Had some trouble with this question in an exam recently, and wanted to make sure I reasoned correctly. The question was:
$X$ is a set of pairs of real numbers $(x,y)$, with absolute values less than or equal to $10$.
$R$ is an order relation on $X$ defined as $$ R=\lbrace \space (x,y), (x',y') \in X \times X \space |\space x \leq x' \wedge y \leq y' \space \rbrace $$ with $\leq$ the usual order on the reals.
Find the meet (greatest lower bound) and join (greatest upper bound) of the subset $A$, where $$ A=\lbrace \space (x,y) \in X \times X \space | \space (x-1)^2 + (y-2)^2 = 100 \space \rbrace $$
Now am I right in saying that while there are a number of pairs $(x,y)$ that will satisfy $A$, these are not necessarily comprable and that therefore no glb or lub exists for $A$?

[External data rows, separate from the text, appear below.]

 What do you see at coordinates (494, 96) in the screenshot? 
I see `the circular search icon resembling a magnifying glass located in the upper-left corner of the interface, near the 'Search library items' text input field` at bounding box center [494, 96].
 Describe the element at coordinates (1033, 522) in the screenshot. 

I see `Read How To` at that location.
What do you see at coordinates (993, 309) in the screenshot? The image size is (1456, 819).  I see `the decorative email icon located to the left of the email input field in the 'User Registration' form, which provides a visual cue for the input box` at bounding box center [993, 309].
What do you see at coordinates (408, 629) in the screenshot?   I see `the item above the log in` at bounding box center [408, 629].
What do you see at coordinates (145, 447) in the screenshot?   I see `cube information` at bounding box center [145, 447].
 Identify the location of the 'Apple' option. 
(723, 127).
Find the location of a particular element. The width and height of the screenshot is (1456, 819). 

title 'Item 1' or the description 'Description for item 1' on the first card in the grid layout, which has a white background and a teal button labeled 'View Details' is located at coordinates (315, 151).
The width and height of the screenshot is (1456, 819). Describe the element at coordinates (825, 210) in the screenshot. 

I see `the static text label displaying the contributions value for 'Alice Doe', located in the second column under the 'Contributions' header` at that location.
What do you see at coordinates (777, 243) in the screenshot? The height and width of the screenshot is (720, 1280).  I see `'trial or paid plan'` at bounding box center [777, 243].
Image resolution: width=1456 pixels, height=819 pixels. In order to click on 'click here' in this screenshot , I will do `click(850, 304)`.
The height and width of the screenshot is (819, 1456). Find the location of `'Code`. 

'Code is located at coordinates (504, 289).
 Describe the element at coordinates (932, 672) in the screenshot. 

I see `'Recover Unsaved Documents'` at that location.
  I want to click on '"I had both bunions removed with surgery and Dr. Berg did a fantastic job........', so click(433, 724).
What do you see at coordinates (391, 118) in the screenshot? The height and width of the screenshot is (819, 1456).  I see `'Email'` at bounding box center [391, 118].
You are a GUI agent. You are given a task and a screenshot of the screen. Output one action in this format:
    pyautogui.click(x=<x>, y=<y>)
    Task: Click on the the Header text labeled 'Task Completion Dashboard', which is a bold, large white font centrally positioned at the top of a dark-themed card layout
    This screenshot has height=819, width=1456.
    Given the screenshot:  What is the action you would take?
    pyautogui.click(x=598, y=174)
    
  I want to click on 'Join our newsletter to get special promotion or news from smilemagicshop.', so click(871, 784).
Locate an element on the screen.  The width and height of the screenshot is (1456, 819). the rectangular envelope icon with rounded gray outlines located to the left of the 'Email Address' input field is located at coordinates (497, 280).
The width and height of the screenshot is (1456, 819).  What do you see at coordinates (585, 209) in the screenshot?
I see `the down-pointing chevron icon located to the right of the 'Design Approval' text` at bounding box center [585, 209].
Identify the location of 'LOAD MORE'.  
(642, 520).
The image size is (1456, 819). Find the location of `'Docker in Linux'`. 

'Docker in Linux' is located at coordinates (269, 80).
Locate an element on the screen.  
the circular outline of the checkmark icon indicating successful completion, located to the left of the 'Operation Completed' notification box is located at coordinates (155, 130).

Consider the points $(10, 2 + \sqrt{19})$ and $(7, 10)$, which are in $A$. Any $(x, y)$ with $x < 10$ or $y < 10$ will not be greater than these points. Moreover, $(10, 10)$ is an upper bound for all of $X$, and $A \subset X$. This proves that $(10, 10)$ is the least upper bound for $A$.
Likewise, if $(x, y) \in X$ such that $x < -9$ or $y < -8$, then $(x, y) \notin A$. Hence $(-9, -8)$ is a lower bound for $A$. Since $(-9, 0), (0, -8) \in A$, it is in fact the greatest lower bound.